::: STUDY MATERIAL :::
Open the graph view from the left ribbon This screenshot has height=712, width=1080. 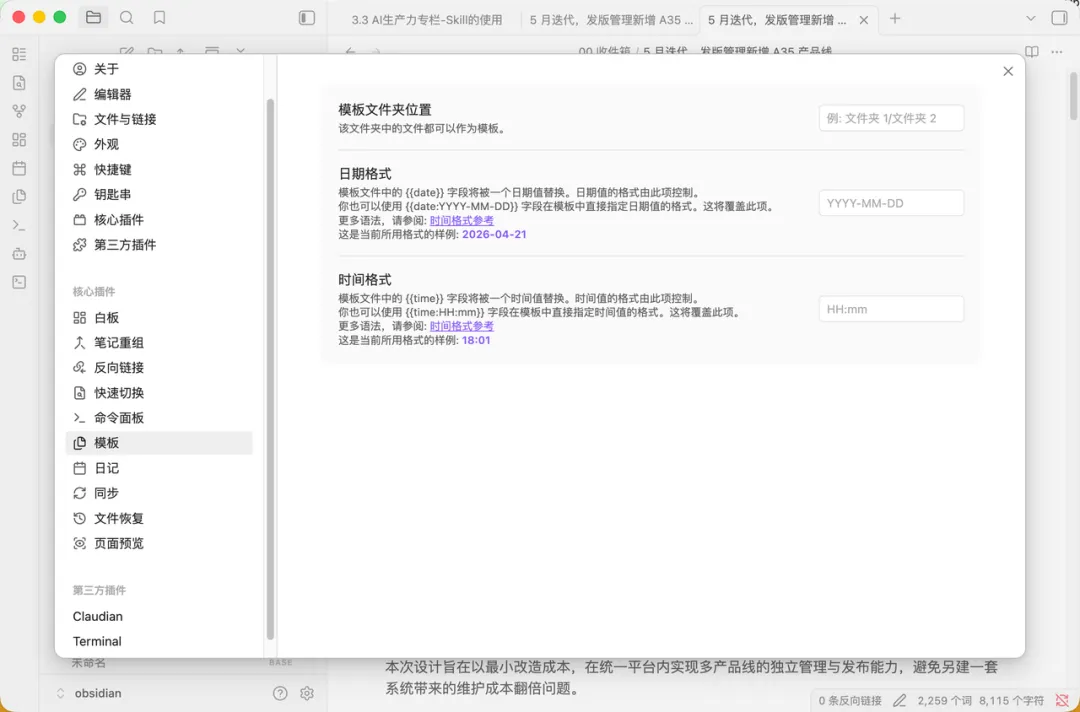(x=18, y=111)
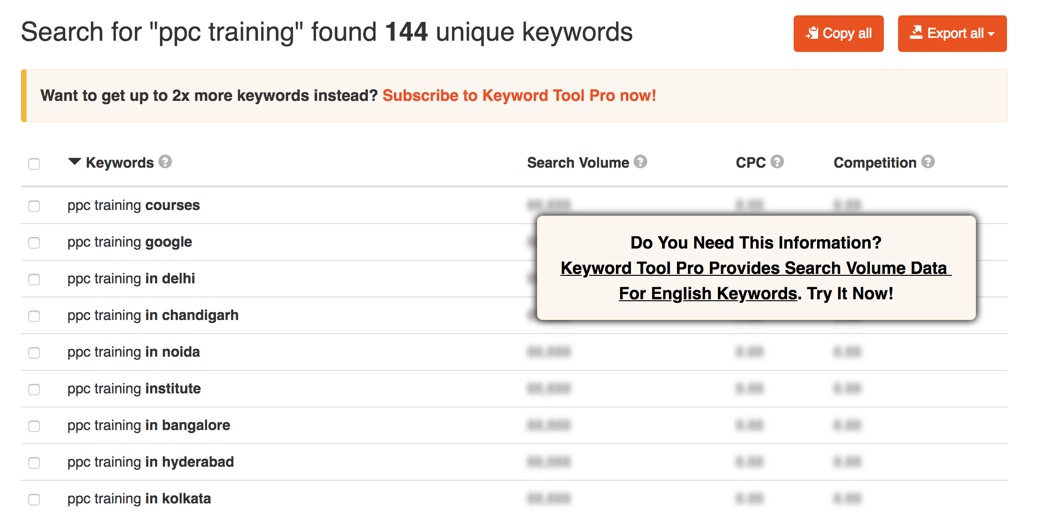
Task: Click the CPC help question mark icon
Action: coord(777,162)
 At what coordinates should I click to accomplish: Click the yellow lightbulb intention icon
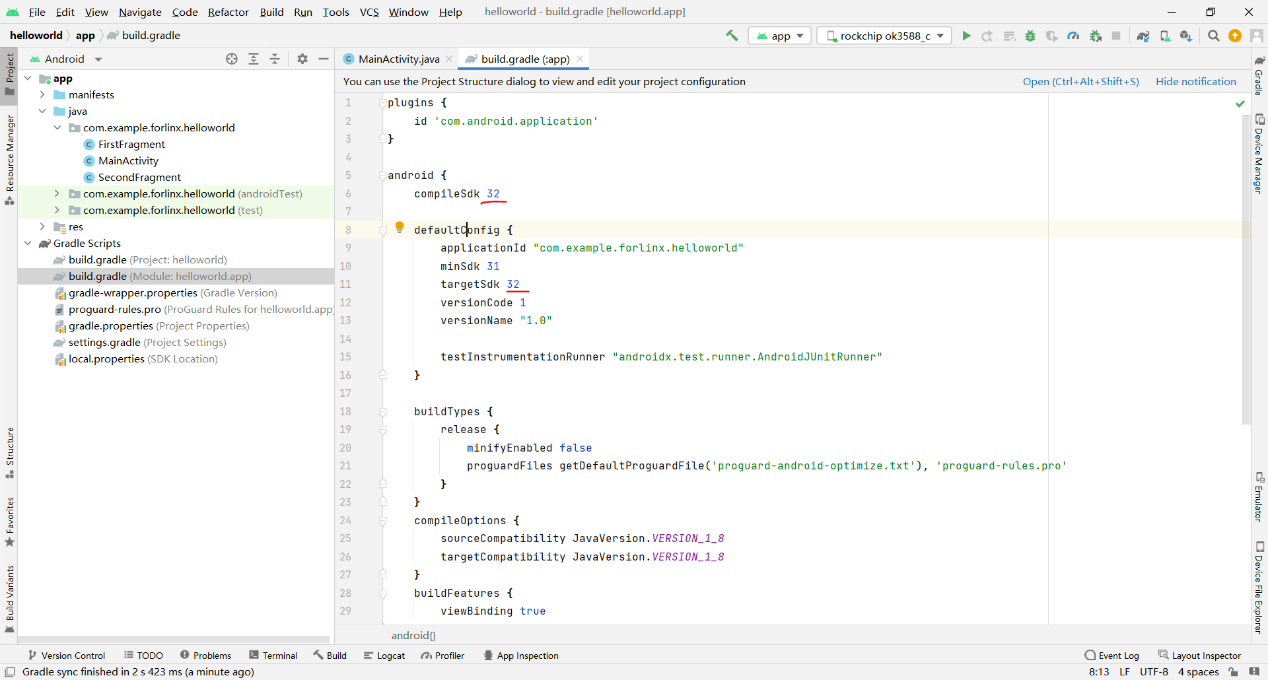point(399,228)
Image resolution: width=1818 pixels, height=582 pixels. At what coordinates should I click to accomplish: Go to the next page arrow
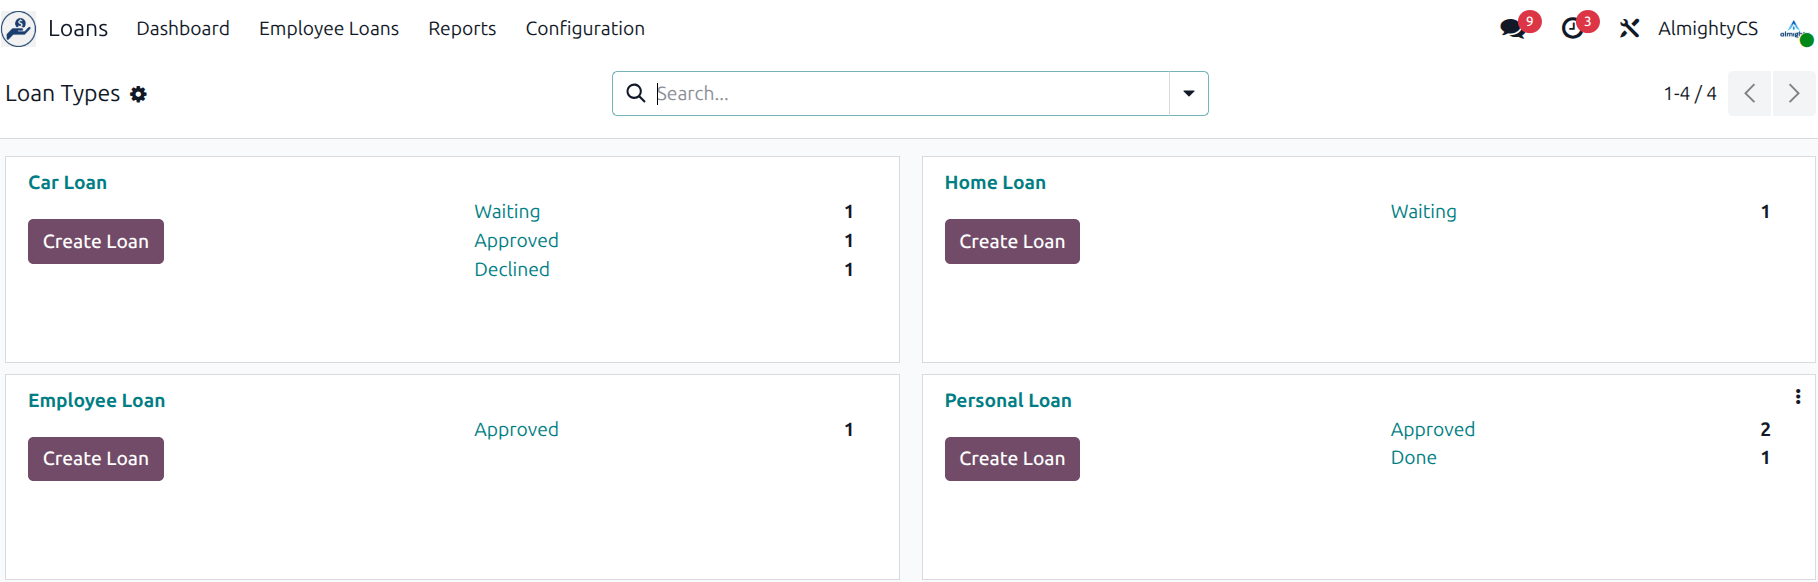(x=1794, y=94)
:::
--- EXERCISE DIRECTIONS ---
The required output is the line containing "Image resolution: width=1818" plus every line after it to the end of the data, copied exactly and with no pictures.

--- TASK SOLUTION ---
Image resolution: width=1818 pixels, height=582 pixels. At what coordinates should I click to accomplish: Go to the next page arrow
(x=1794, y=94)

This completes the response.